I am dealing with a 1000-patient clinical trial with daily measurements of an ordinal outcome on days 1, 2, …, 28 after randomization where the outcome has between 4 and 100 levels. I’ve spent a lot of time trying to understand how to model an autocorrelation structure on the linear predictor scale using regular time spacing AR(1) and general continuous time with an Ornstein-Uhlenbeck process. That would allow me to directly obtain a marginally interpretable treatment effect (e.g., odds ratio in a proportional odds model). The data exhibits extremely strong autocorrelation that is difficult to capture. This has led me to consider direct modeling using a first-order Markov process:
\Pr(Y_t \geq y | X, Y_{t-1}) = \text{expit}(\alpha_y + X \beta + g(Y_{t-1}))
where g(Y) is a general function and may have multiple parameters, e.g., to allow state transition probabilities to be customized for every level of Y_{t-1} by having indicators for all but the first possible level and having regression coefficients for each of those. One of the baseline covariates X is treatment, and I need to get marginal treatment effects. For example I would want to compute the posterior distribution of the absolute risk difference for \Pr(Y_{28} \geq y | X) for treatment B vs. treatment A. for given covariate settings.
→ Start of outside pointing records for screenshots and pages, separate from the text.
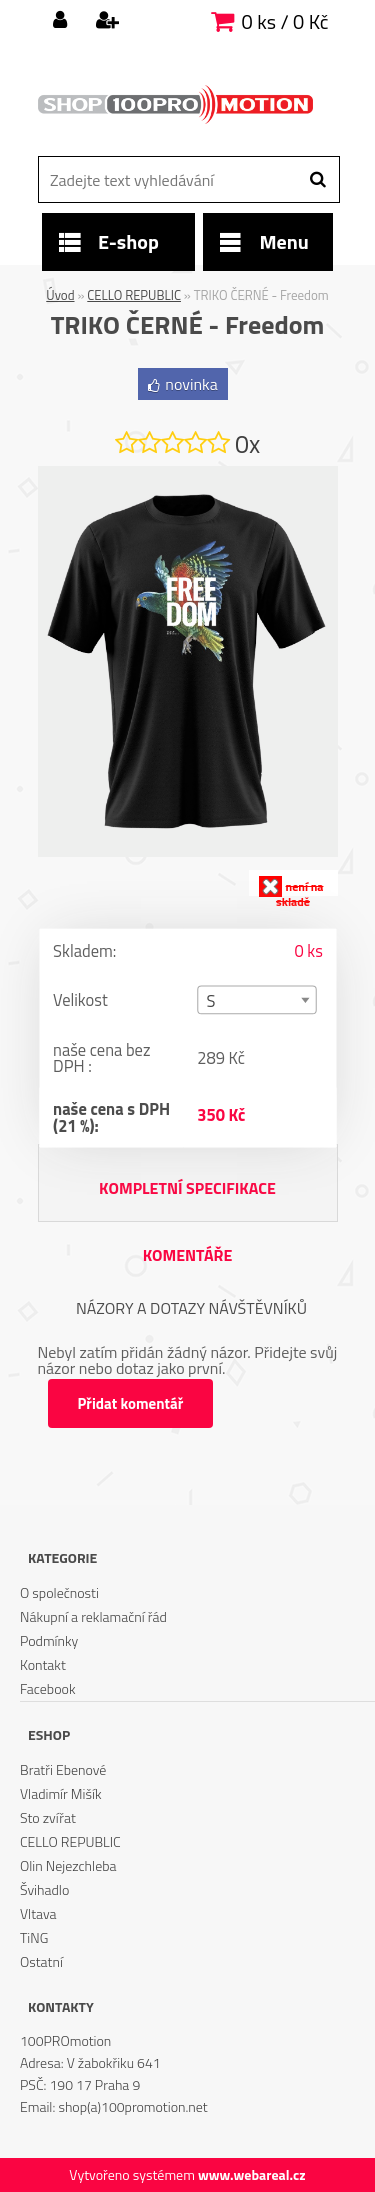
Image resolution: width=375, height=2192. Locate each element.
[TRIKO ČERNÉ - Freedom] (188, 474)
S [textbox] (210, 1001)
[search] (317, 180)
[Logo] (175, 105)
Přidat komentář (131, 1403)
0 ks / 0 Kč (285, 21)
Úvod (60, 295)
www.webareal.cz (252, 2174)
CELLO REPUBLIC (134, 295)
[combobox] (256, 999)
Because of the large number of distinct Y values along the way from t=1, 2, \dots, 27 the computation of the unconditional distribution is messy. It is probably easier to get it through a posterior predictive distribution where a very large (say 40,000) patients are simulated after say 4000 posterior draws are available for the autoregressive model parameters. I’d appreciate feedback on the proposed workflow:
- Take one of the posterior draws
- Conditional on X and the initial state Y_0 simulate from this posterior draw a 1000 \times 28 matrix of Y values (see below for details) under treatment A
- For the same posterior draw and X (except for treatment) and Y_0 simulate a matrix for treatment B
- Compute any derived quantity from these two matrices, e.g., absolute reduction in \Pr(Y_{28} > 4) or the difference in number of days t it takes to satisfy Y(t) \leq 6 or some other cutoff.
- Repeat this same process using the same posterior draw 4 more times to get 5 \times 2 = 10 (2 treatments) datasets
- Move on to the next posterior draw
To simulate each dataset, take a single initial state Y_0 and covariate settings X, compute the cell probabilities for all possible values of Y and simulate a single Y(1) from the multinomial distribution. Then for this Y(1) as the new state get the conditional probability distribution of Y(2) and simulate a single Y(2). Use this to simulate a single value of Y(3), etc.
Is this a valid procedure for computing unconditional (on previous Y) quantities? Is there a more efficient way? Thanks for any thoughts.
Addendum: I figured out how to get exact unconditional probabilities fairly easily when computing them for a single covariate combination, using simple matrix operations sequentially through time. I have R code for that if anyone needs it. But the simulation approach is still a good exercise and will allow one to make inference about complex quantities.